WHAT YOU WILL DO:
Copy out the lines of the data below, starting with the line that contains "Toggle the highlighted" and going on through the final line of the data, both included. Leave out the pictures.

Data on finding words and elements
======
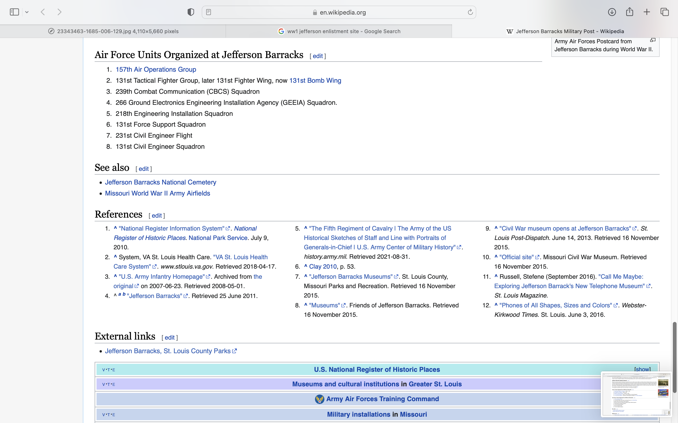Open a new tab with plus button

647,12
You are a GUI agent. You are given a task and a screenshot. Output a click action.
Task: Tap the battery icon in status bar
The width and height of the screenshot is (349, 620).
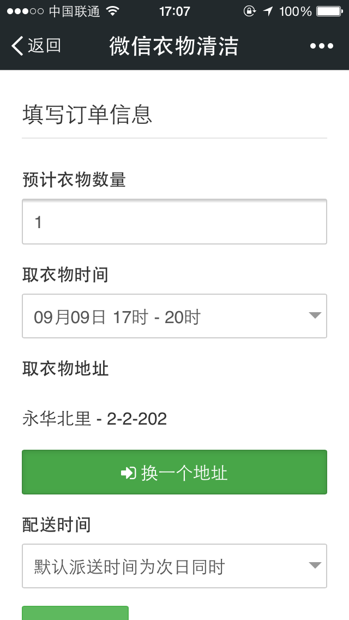[329, 11]
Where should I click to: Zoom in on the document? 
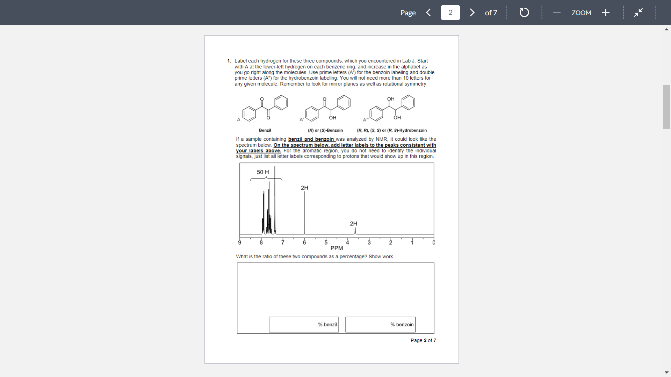coord(605,12)

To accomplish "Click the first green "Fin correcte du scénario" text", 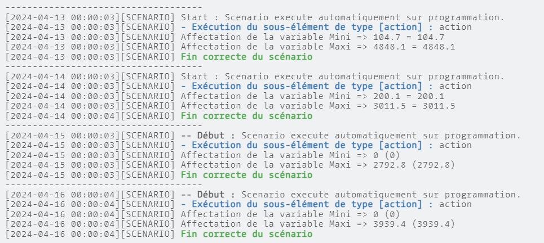I will click(247, 57).
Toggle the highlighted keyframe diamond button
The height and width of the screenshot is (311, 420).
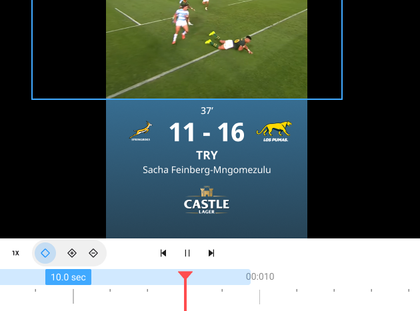[45, 253]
======
FINISHED ANSWER:
Toggle the highlighted keyframe diamond button
The height and width of the screenshot is (311, 420).
[45, 253]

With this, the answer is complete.